Quote all of the lines below exactly, and omit the pictures from your answer.

____________________

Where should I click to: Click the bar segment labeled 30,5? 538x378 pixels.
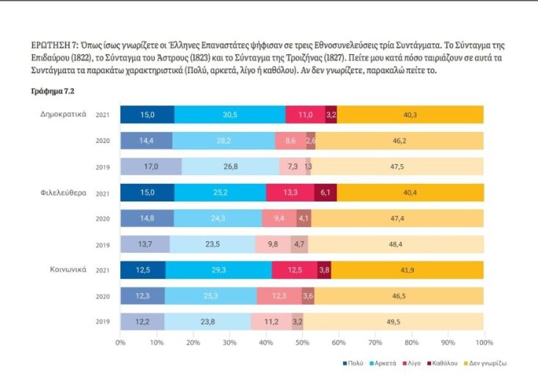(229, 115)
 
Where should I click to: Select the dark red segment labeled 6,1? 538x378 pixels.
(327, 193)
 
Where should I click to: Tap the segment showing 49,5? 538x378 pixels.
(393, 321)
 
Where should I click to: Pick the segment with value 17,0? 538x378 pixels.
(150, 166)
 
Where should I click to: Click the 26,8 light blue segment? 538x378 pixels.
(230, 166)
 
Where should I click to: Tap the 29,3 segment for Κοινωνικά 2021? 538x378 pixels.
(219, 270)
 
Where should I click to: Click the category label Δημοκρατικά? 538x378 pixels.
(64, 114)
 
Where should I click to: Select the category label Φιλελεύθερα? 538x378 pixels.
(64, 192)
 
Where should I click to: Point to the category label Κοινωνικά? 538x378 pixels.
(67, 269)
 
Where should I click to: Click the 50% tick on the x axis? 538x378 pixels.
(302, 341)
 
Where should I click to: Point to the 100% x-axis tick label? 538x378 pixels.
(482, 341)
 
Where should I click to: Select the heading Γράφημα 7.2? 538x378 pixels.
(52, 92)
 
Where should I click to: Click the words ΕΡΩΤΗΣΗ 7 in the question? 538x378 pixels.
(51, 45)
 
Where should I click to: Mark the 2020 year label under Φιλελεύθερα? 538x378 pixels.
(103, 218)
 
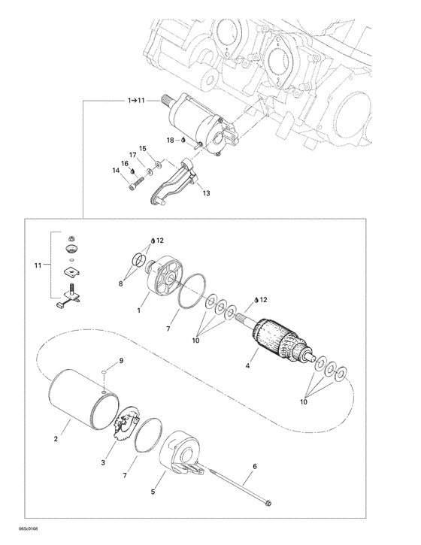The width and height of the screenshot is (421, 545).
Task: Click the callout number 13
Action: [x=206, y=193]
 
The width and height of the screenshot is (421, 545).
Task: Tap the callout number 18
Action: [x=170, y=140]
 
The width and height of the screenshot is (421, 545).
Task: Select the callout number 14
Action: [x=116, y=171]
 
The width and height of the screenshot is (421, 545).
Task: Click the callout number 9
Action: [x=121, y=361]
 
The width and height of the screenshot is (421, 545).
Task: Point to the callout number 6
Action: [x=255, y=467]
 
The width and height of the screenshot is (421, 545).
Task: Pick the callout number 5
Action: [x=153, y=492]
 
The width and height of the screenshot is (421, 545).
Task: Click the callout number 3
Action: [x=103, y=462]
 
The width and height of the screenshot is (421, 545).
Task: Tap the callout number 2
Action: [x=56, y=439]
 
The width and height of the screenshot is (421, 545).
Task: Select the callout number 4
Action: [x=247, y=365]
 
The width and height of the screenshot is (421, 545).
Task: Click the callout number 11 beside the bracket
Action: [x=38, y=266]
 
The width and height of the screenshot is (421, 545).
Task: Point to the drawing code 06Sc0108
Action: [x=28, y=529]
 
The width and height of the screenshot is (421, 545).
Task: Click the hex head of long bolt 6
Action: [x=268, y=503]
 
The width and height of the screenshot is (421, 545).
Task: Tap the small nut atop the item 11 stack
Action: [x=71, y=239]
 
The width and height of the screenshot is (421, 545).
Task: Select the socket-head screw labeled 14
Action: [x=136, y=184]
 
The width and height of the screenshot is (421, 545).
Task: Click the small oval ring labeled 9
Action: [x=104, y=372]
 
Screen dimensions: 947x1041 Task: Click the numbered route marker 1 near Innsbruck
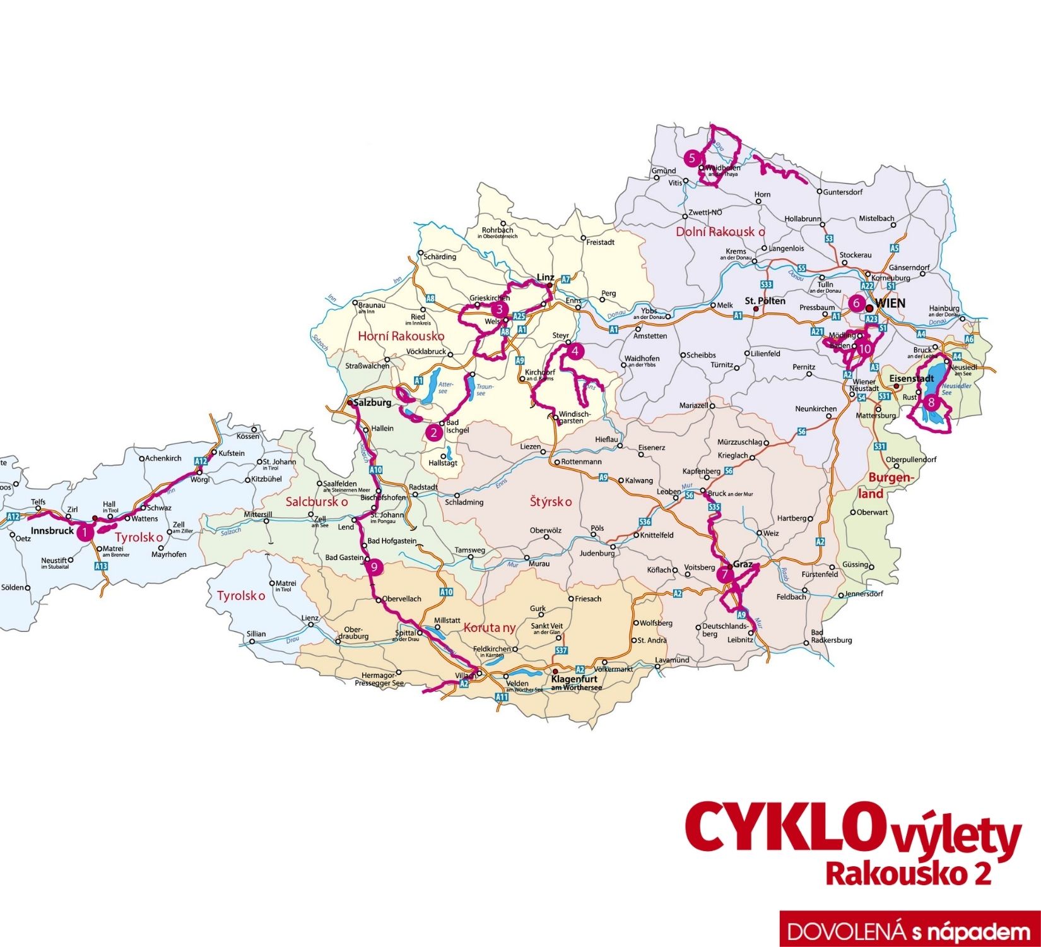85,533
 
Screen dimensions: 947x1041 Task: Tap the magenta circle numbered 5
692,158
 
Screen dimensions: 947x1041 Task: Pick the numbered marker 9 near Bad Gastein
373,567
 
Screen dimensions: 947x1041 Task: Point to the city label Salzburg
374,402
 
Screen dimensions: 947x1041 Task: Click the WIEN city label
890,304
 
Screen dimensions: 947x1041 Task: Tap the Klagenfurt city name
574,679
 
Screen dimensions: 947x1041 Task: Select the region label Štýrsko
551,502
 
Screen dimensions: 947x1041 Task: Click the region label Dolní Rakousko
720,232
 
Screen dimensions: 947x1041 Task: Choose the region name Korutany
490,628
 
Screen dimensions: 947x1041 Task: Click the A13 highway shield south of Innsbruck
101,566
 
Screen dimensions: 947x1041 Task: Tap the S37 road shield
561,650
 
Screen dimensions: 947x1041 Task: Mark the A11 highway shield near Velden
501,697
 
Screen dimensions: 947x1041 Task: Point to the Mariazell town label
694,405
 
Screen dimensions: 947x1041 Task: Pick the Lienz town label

____________________

> **In response**
Where should I click to: Click the bar segment labeled 30,5? 538x378 pixels.
(229, 115)
 
Where should I click to: Select the dark red segment labeled 6,1? 538x378 pixels.
(327, 193)
 
Where should I click to: Tap the segment showing 49,5? 538x378 pixels.
(393, 321)
 
Where should I click to: Pick the segment with value 17,0? 538x378 pixels.
(150, 166)
 
Where should I click to: Click the 26,8 light blue segment? 538x378 pixels.
(230, 166)
 
Where should I click to: Tap the 29,3 segment for Κοινωνικά 2021? 538x378 pixels.
(219, 270)
 
Where should I click to: Click the category label Δημοκρατικά? 538x378 pixels.
(64, 114)
 
Where should I click to: Select the category label Φιλελεύθερα? 538x378 pixels.
(64, 192)
 
Where should I click to: Point to the category label Κοινωνικά? 538x378 pixels.
(67, 269)
 
Where should I click to: Click the 50% tick on the x axis? 538x378 pixels.
(302, 341)
 
Where should I click to: Point to the 100% x-axis tick label? 538x378 pixels.
(482, 341)
 
Where should I click to: Select the heading Γράφημα 7.2? 538x378 pixels.
(52, 92)
 
Where should I click to: Click the words ΕΡΩΤΗΣΗ 7 in the question? 538x378 pixels.
(51, 45)
 
Where should I click to: Mark the 2020 year label under Φιλελεύθερα? 538x378 pixels.
(103, 218)
 
The width and height of the screenshot is (421, 545).
Task: Click the callout number 13
Action: [x=206, y=193]
 
The width and height of the screenshot is (421, 545).
Task: Tap the callout number 18
Action: [x=170, y=140]
 
The width and height of the screenshot is (421, 545).
Task: Select the callout number 14
Action: [x=116, y=171]
 
The width and height of the screenshot is (421, 545).
Task: Click the callout number 9
Action: [x=121, y=361]
 
The width and height of the screenshot is (421, 545).
Task: Point to the callout number 6
Action: [x=255, y=467]
 
The width and height of the screenshot is (421, 545).
Task: Pick the callout number 5
Action: [x=153, y=492]
 
The width and height of the screenshot is (421, 545).
Task: Click the callout number 3
Action: [x=103, y=462]
 
The width and height of the screenshot is (421, 545).
Task: Tap the callout number 2
Action: [x=56, y=439]
 
The width and height of the screenshot is (421, 545).
Task: Select the callout number 4
Action: [x=247, y=365]
 
The width and height of the screenshot is (421, 545).
Task: Click the callout number 11 beside the bracket
Action: [x=38, y=266]
 
The width and height of the screenshot is (421, 545).
Task: Point to the drawing code 06Sc0108
Action: [x=28, y=529]
 
The width and height of the screenshot is (421, 545).
Task: Click the hex head of long bolt 6
Action: [x=268, y=503]
 
The width and height of the screenshot is (421, 545).
Task: Tap the small nut atop the item 11 stack
Action: [x=71, y=239]
 
The width and height of the screenshot is (421, 545).
Task: Select the socket-head screw labeled 14
Action: [x=136, y=184]
 
The width and height of the screenshot is (421, 545).
Task: Click the small oval ring labeled 9
Action: [x=104, y=372]
 
Screen dimensions: 947x1041 Task: Click the numbered route marker 1 near Innsbruck
85,533
 
Screen dimensions: 947x1041 Task: Tap the magenta circle numbered 5
692,158
 
Screen dimensions: 947x1041 Task: Pick the numbered marker 9 near Bad Gastein
373,567
 
Screen dimensions: 947x1041 Task: Point to the city label Salzburg
374,402
 
Screen dimensions: 947x1041 Task: Click the WIEN city label
890,304
 
Screen dimensions: 947x1041 Task: Tap the Klagenfurt city name
574,679
 
Screen dimensions: 947x1041 Task: Select the region label Štýrsko
551,502
 
Screen dimensions: 947x1041 Task: Click the region label Dolní Rakousko
720,232
 
Screen dimensions: 947x1041 Task: Choose the region name Korutany
490,628
 
Screen dimensions: 947x1041 Task: Click the A13 highway shield south of Innsbruck
101,566
 
Screen dimensions: 947x1041 Task: Tap the S37 road shield
561,650
 
Screen dimensions: 947x1041 Task: Mark the A11 highway shield near Velden
501,697
 
Screen dimensions: 947x1041 Task: Point to the Mariazell town label
694,405
 
Screen dimensions: 947x1041 Task: Pick the Lienz town label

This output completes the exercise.